Work required: Please recast the material below as a numbered list, one line per item, skipping any blank lines and leaving out the pictures.

Records to process:
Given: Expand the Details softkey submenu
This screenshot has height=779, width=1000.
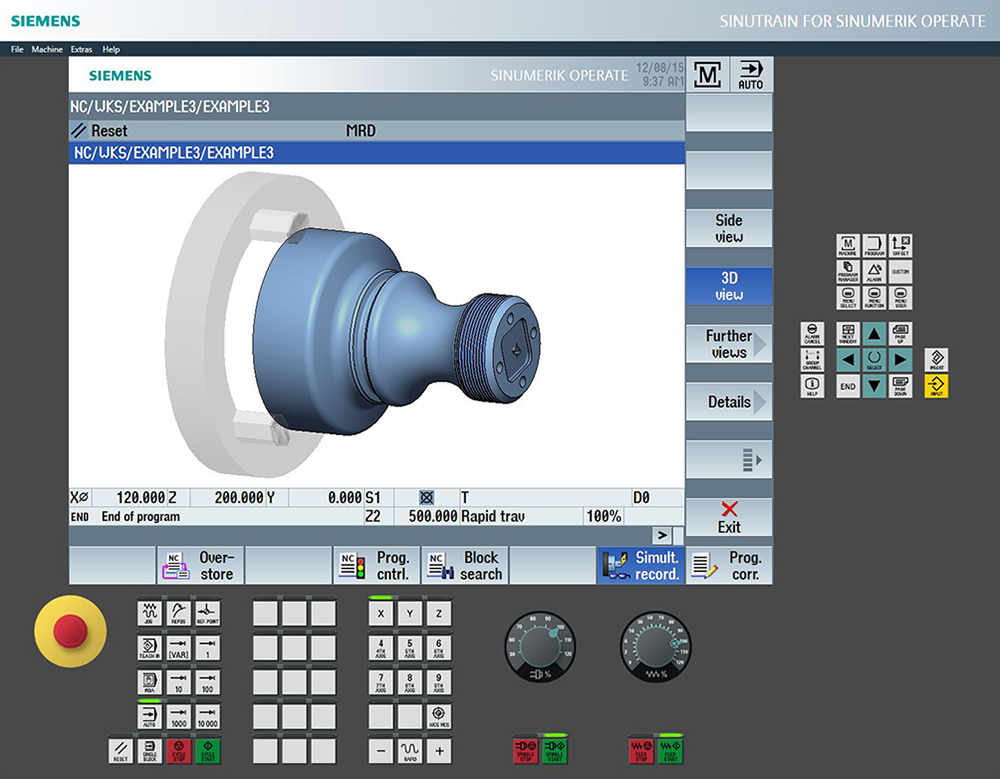Looking at the screenshot, I should point(729,402).
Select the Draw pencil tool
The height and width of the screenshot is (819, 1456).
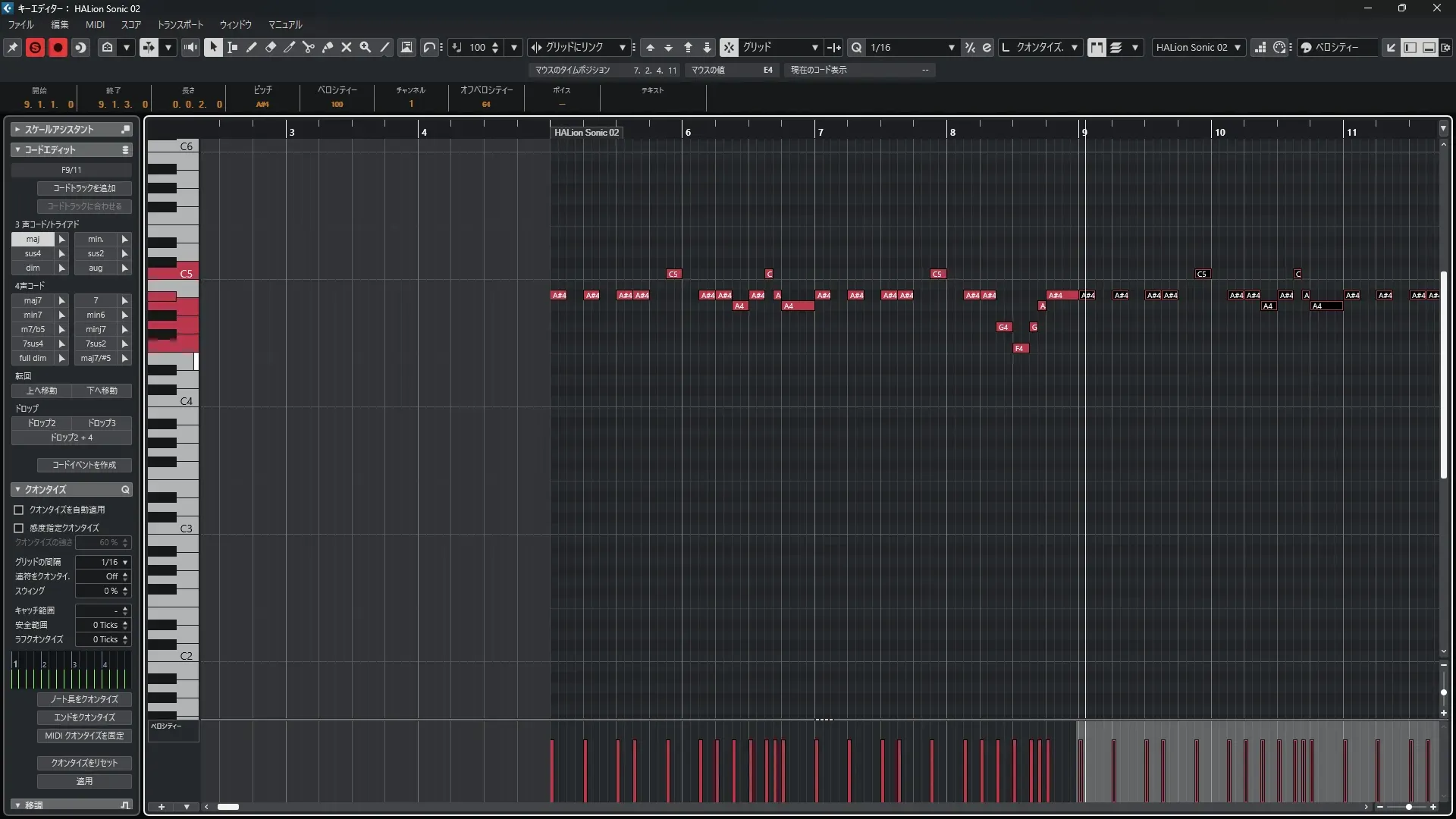[252, 47]
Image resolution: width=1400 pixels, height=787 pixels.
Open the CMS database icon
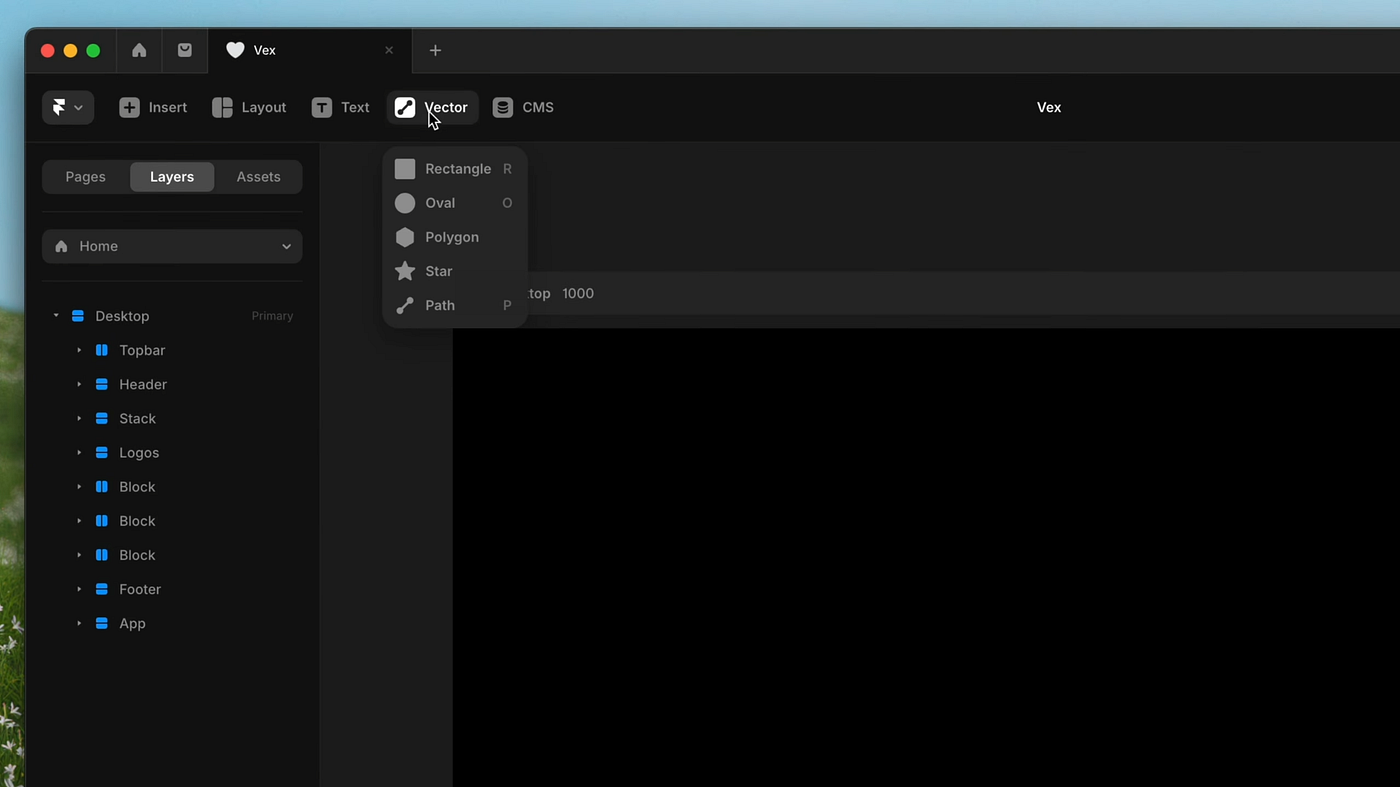point(502,107)
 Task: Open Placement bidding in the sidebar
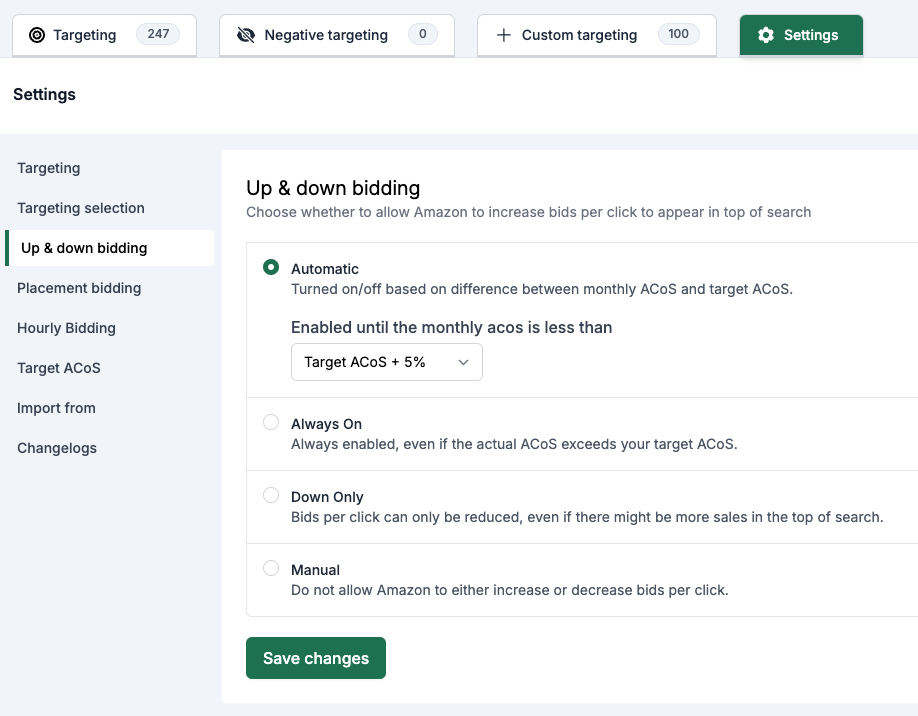point(79,288)
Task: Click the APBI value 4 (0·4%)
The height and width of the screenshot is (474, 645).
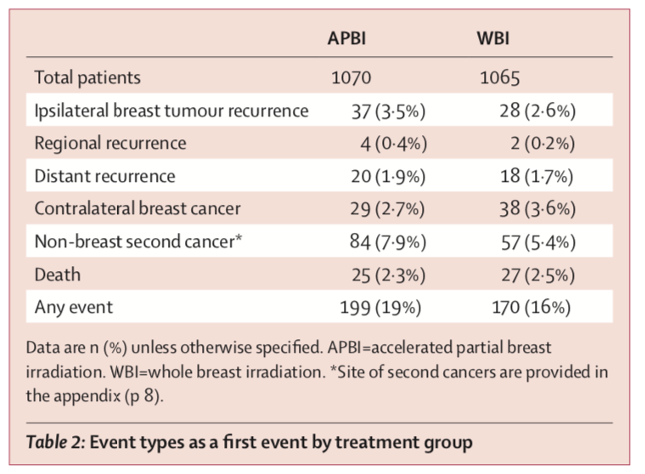Action: [x=392, y=143]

Response to the exercise:
1. Given: Expand the Details softkey submenu
2. This screenshot has height=779, width=1000.
3. Looking at the screenshot, I should point(729,402).
4. Select the Draw pencil tool
5. The height and width of the screenshot is (819, 1456).
6. [252, 47]
7. Image resolution: width=1400 pixels, height=787 pixels.
8. Open the CMS database icon
9. point(502,107)
10.  Task: Open Placement bidding in the sidebar
11. point(79,288)
12. Task: Click the APBI value 4 (0·4%)
13. The height and width of the screenshot is (474, 645).
14. Action: [x=392, y=143]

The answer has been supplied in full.